(Stored records)
● ● ● ● ● ● ●

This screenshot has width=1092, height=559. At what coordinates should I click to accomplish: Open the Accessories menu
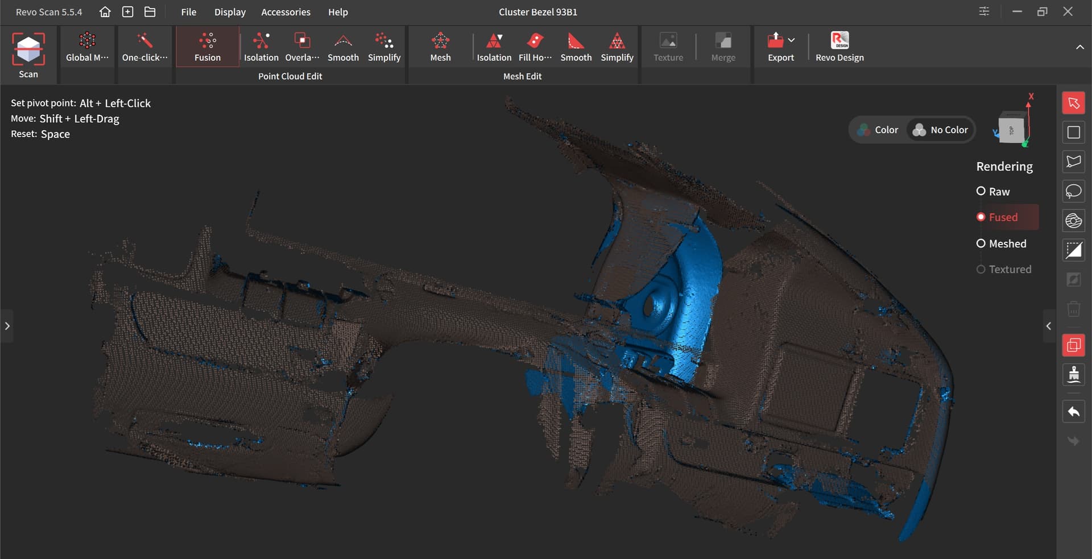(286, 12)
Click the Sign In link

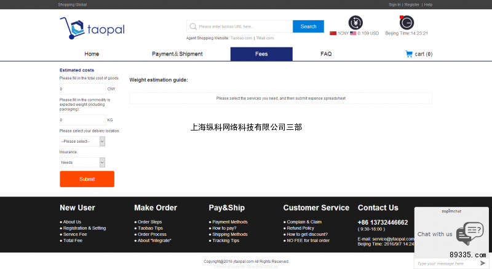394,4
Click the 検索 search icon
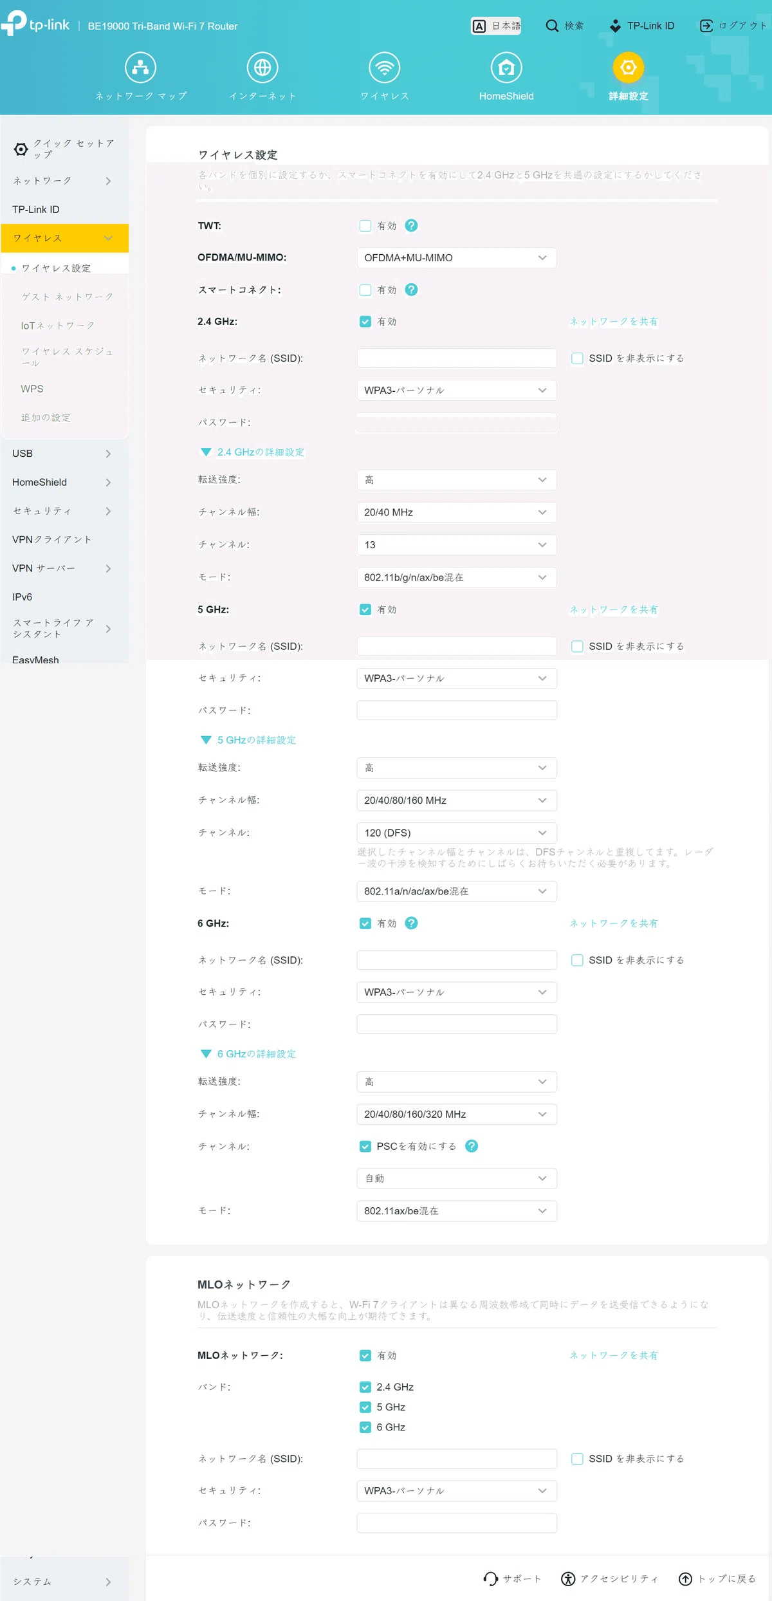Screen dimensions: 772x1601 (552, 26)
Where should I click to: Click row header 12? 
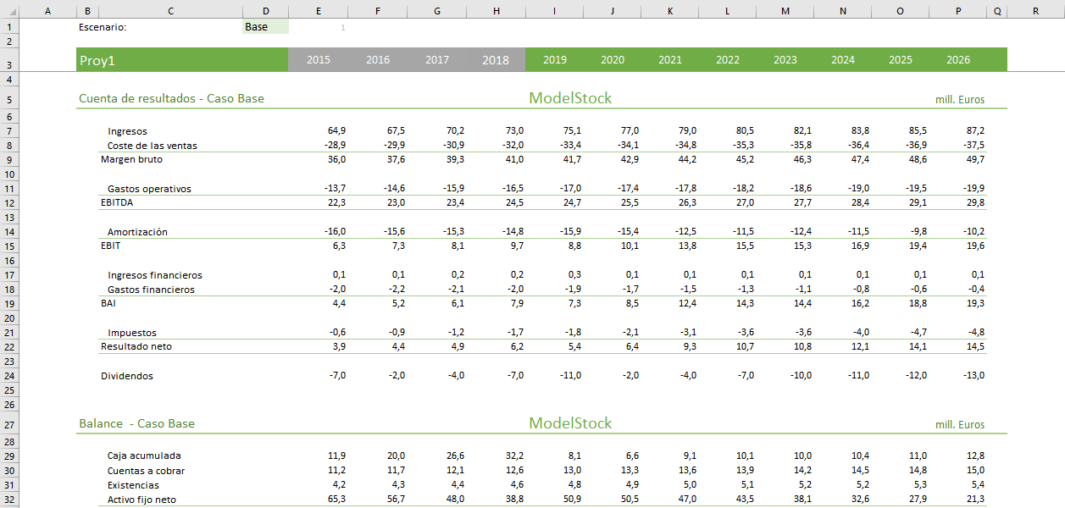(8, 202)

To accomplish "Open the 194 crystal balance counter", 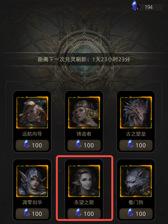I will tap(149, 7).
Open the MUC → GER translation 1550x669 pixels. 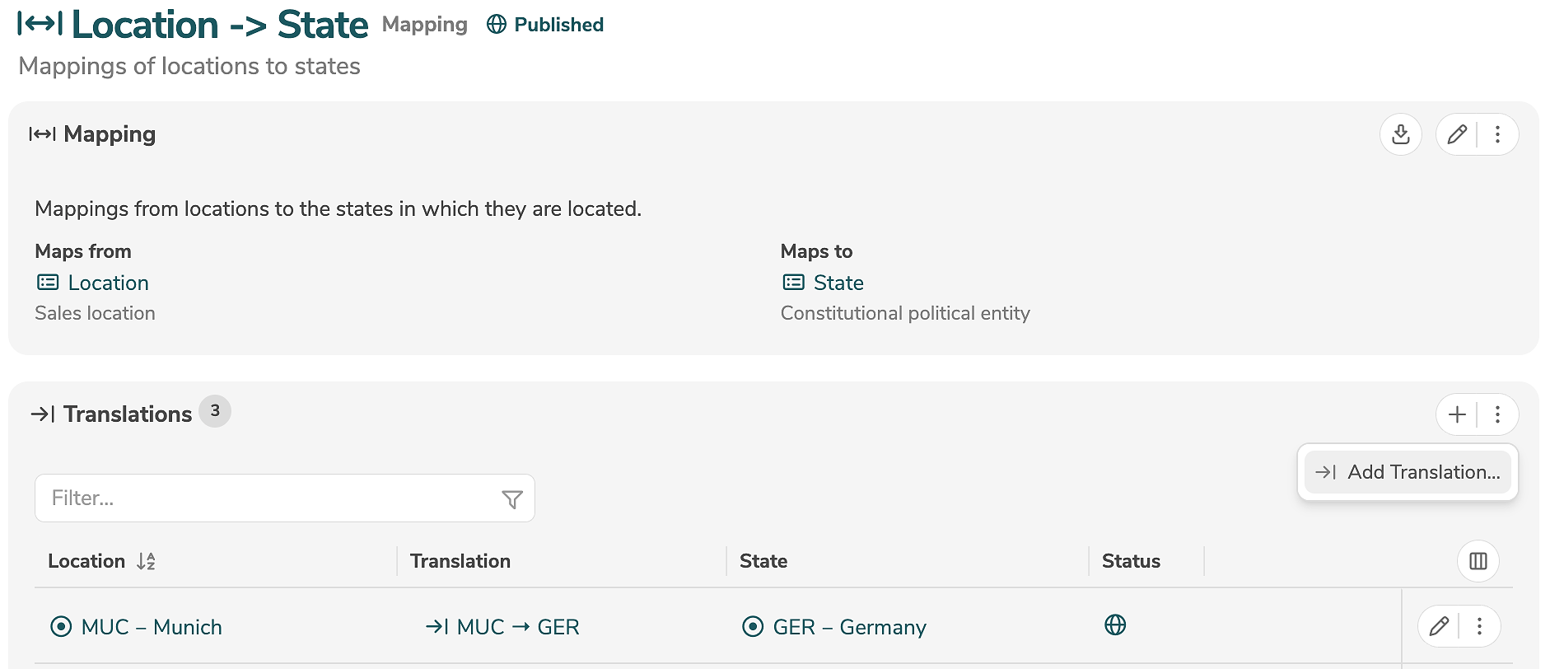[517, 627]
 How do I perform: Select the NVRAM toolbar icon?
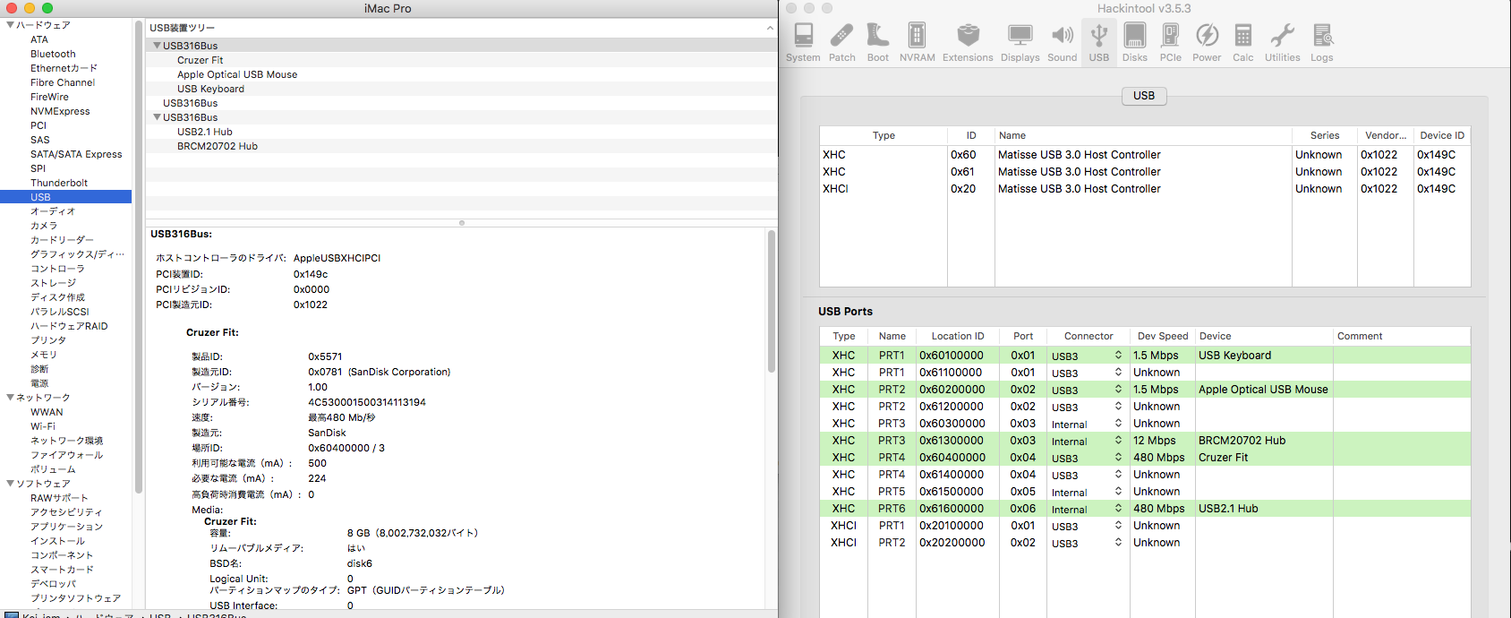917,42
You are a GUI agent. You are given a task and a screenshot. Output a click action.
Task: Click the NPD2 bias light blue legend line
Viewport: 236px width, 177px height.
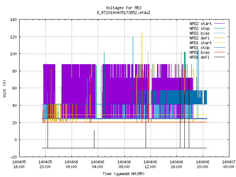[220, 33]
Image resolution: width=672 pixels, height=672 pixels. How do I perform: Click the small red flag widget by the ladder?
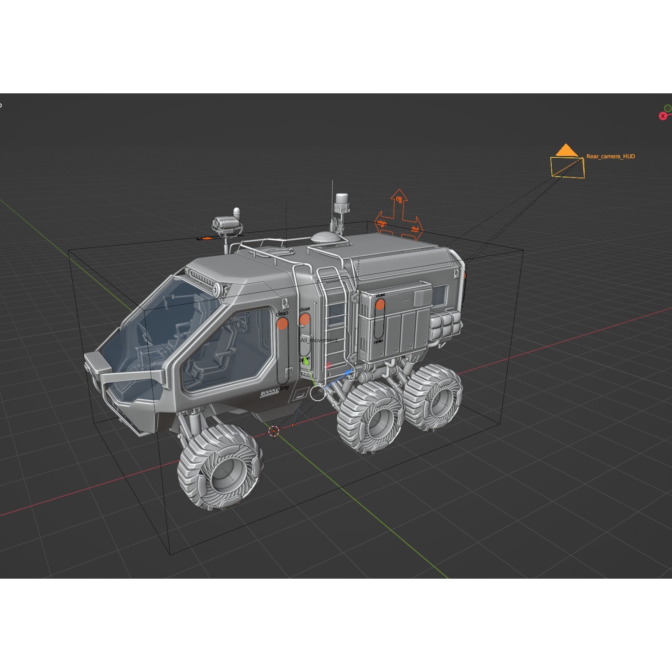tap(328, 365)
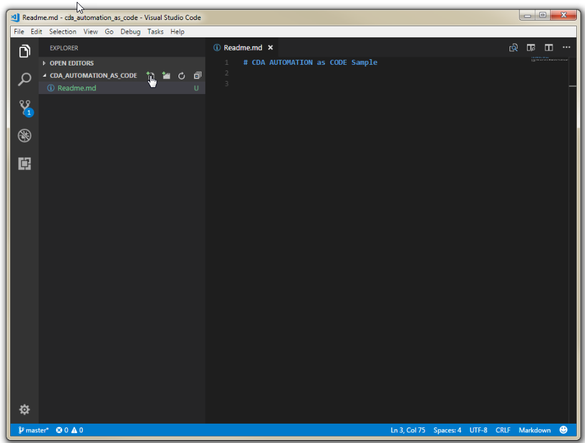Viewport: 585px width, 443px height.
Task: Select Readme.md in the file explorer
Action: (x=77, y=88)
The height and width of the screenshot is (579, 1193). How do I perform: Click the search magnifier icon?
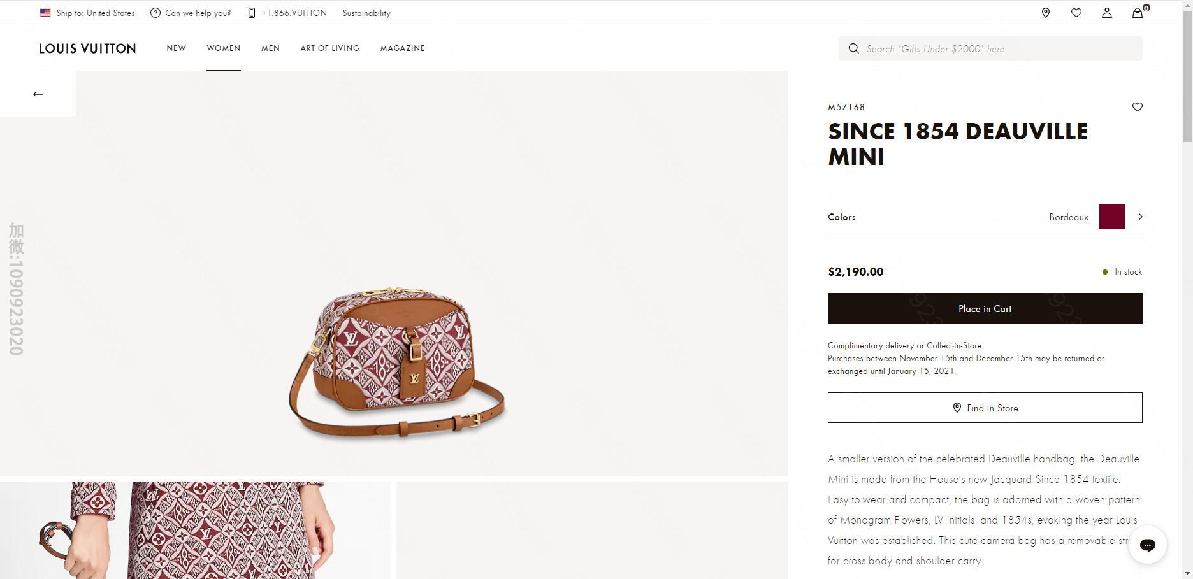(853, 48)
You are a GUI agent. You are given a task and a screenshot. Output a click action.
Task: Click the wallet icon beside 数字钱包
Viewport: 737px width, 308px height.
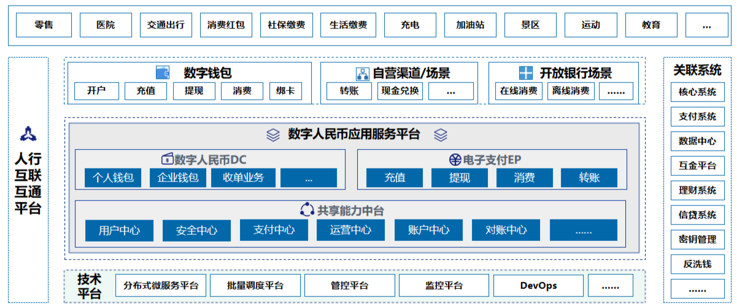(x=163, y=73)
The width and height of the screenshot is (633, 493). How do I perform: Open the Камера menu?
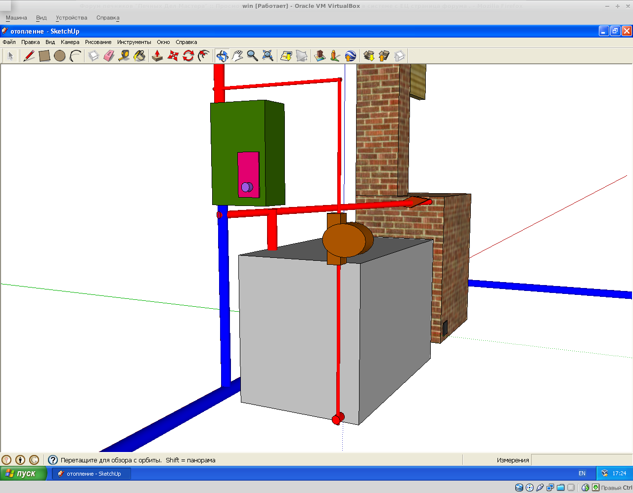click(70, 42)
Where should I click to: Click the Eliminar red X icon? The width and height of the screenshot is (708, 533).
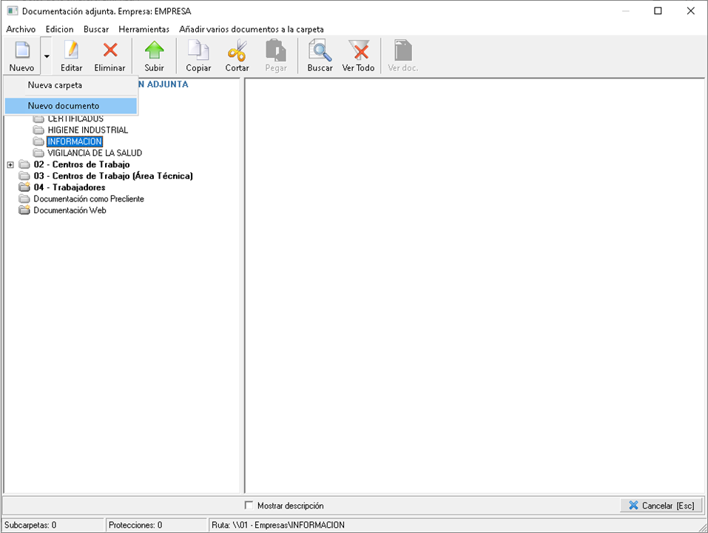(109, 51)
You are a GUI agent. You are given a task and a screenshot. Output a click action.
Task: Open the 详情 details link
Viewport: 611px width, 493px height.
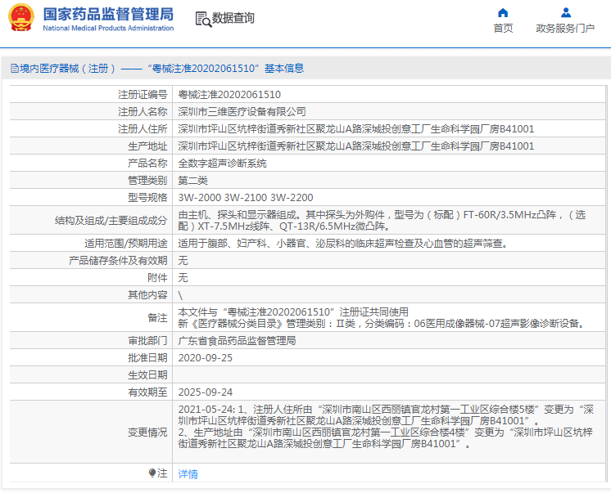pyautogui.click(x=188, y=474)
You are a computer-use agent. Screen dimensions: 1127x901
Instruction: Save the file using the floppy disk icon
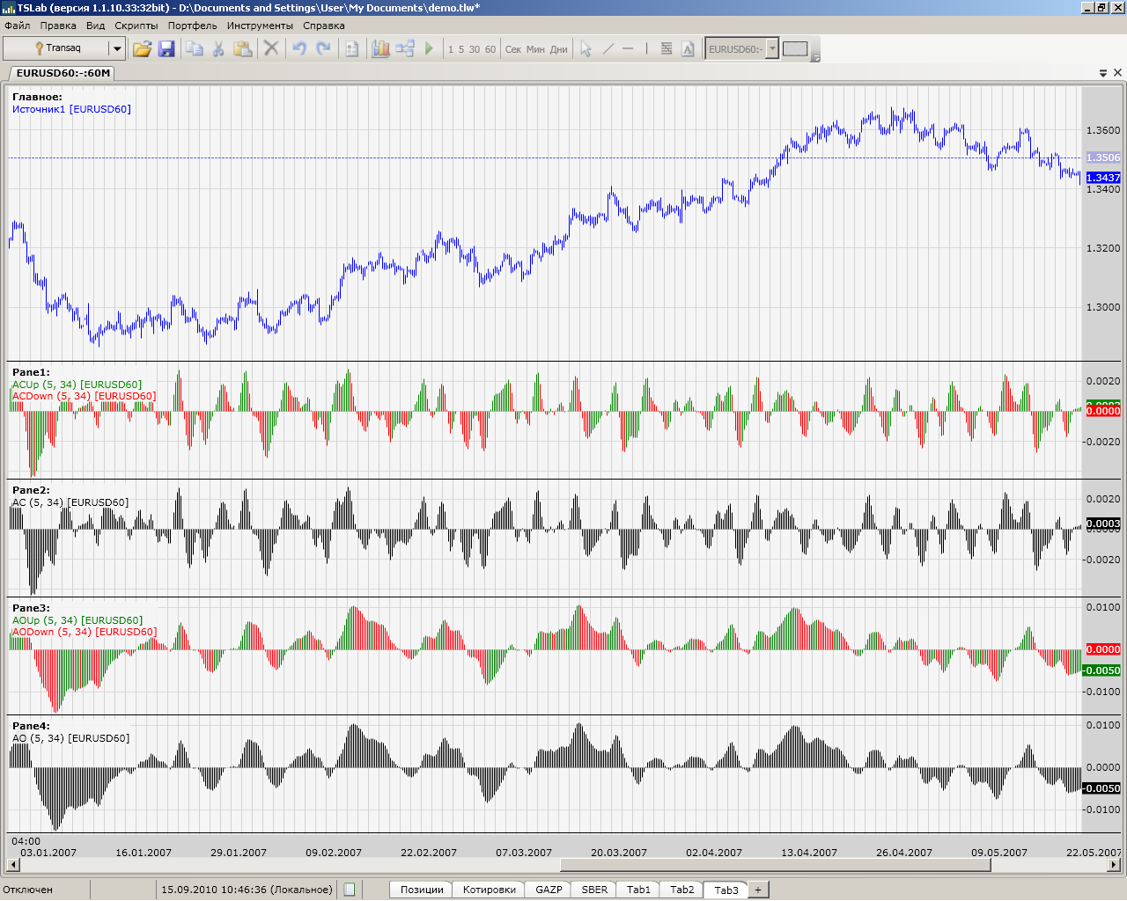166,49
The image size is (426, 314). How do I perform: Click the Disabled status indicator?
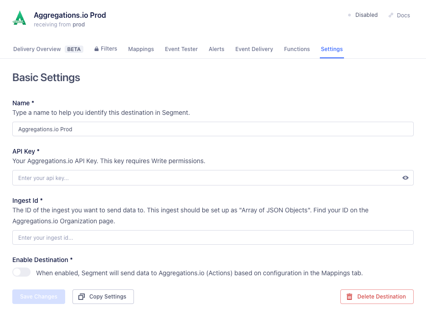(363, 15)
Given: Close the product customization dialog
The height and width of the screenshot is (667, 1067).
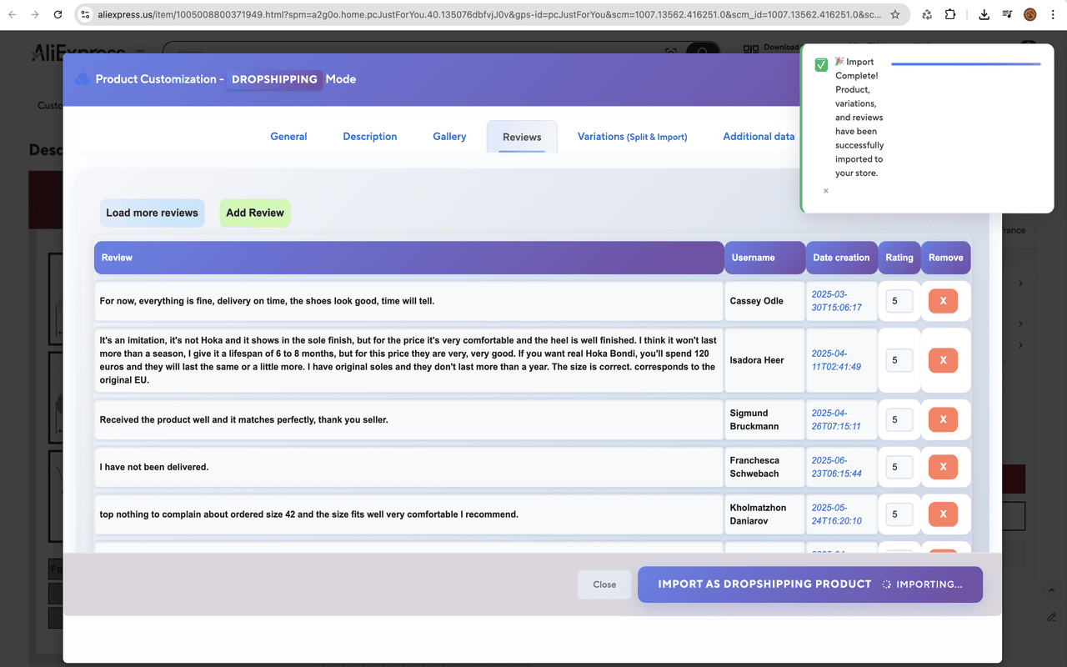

● ● ● ● ● ● ●

## WHAT IS EXPECTED
Return exactly the lines that begin with the one containing "Instruction: Save the" and end with the final line of the data above; include no pictures.

## WRITTEN SOLUTION
Instruction: Save the file using the floppy disk icon
166,49
The image size is (426, 314). How do I perform: Click the Disabled status indicator?
(363, 15)
Given: Close the product customization dialog
The height and width of the screenshot is (667, 1067).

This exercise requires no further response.